Gucci-owner Kering said its stores were temporarily closed in the UAE, Kuwait, Bahrain and Qatar and it has suspended travel to the Middle East.

Luxury growth engine under threat

Shares in luxury groups LVMH, Hermes, and Cartier-owner Richemont were down 4 percent to 5.7 percent on Monday afternoon as investors digested the knock-on impacts of the conflict.

The Middle East still accounts for a small share of global spending on luxury — between 5 percent and 10 percent, according ⁠to RBC analyst Piral Dadhania. But the region was “luxury’s brightest performer” last year, according to consultancy ‌Bain, while sales of expensive handbags have stalled in the rest of the ‌world.

Now, shuttered airports have put an abrupt stop to tourism flows into ​the region and missile strikes — including one that damaged Dubai’s ‌five-star Fairmont Palm hotel — are likely to dissuade travelers, particularly if the conflict drags on.

“If you assume that it’s ‌a $5 billion to $6 billion (travel retail) market and let’s say it’s going to be shut down for a month, we are talking about hundreds of millions of dollars that are definitely at risk,” said Victor Dijon, senior partner at consultancy Kearney.

If Middle Eastern shoppers cannot travel to Paris or Milan, that could also hurt luxury sales in Europe, he added.

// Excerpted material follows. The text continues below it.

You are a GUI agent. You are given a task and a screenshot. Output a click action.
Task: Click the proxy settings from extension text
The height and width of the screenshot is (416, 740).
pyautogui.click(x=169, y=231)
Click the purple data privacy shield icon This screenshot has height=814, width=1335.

Luxury brands have been investing in lavish new stores and exclusive events ‌across the region. Cartier unveiled a “high-jewelry” exhibition in Dubai’s Keturah Park just days before the conflict started.

Cartier and Richemont did not reply to requests for comment.

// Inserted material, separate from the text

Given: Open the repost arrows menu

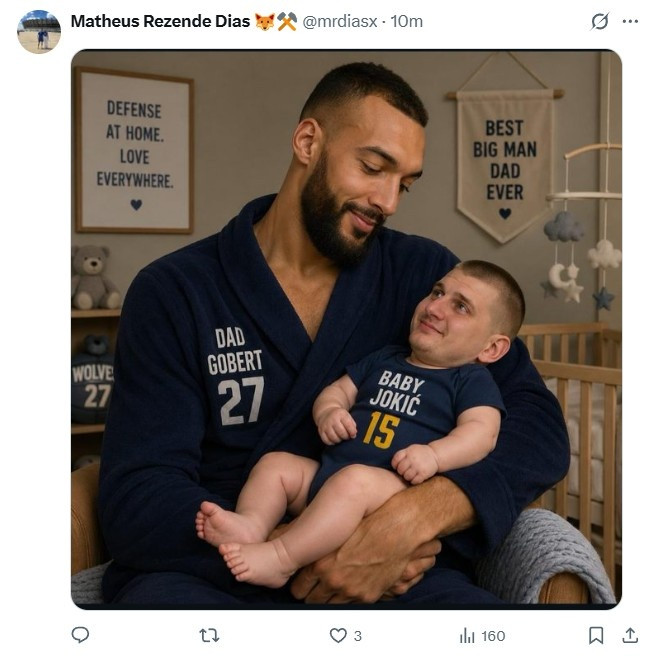Looking at the screenshot, I should [x=209, y=635].
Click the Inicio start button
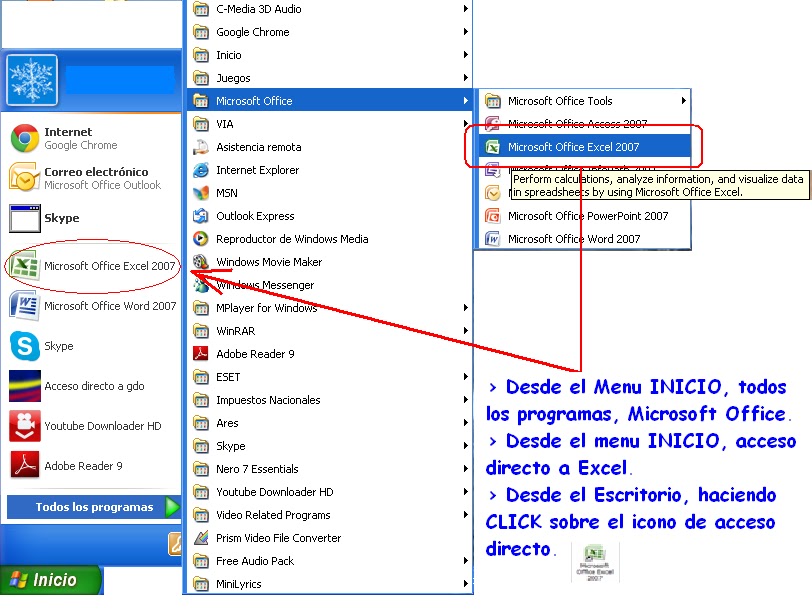The width and height of the screenshot is (812, 613). [52, 580]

Luxury conglomerate LVMH ⁠has also bet big on ⁠the region. Last month, its flagship brand Louis Vuitton staged an exhibition at the Jumeirah Marsa Al Arab hotel, and beauty retailer Sephora launched its first Saudi beauty brand.

LVMH does not report specific figures for the region, but in January Chief Financial Officer Cecile Cabanis said the Middle East has been “displaying significant growth.” LVMH did not reply to a request for comment on how its business may be impacted by the conflict.

The Middle East has also attracted new investment from mass-market players. Budget fashion retailer Primark said in January that it plans to open three stores in Dubai in March, April and May, followed by stores in Bahrain and Qatar by the end of the year.

“Primark is set to open its first store in Dubai at the end of March but clearly this is a fast-moving situation which we are monitoring closely,” a spokesperson for Primark-owner Associated British Foods said.

Apple stores in Dubai will remain closed until Thursday morning, the company’s website showed, while Swedish fast-fashion retailer ​H&M said its stores in Bahrain and Israel are ​closed.

Consumer goods group Reckitt has told all employees in the Middle East to work from home, temporarily closed its Bahrain manufacturing site and suspended all business travel to the region until further notice.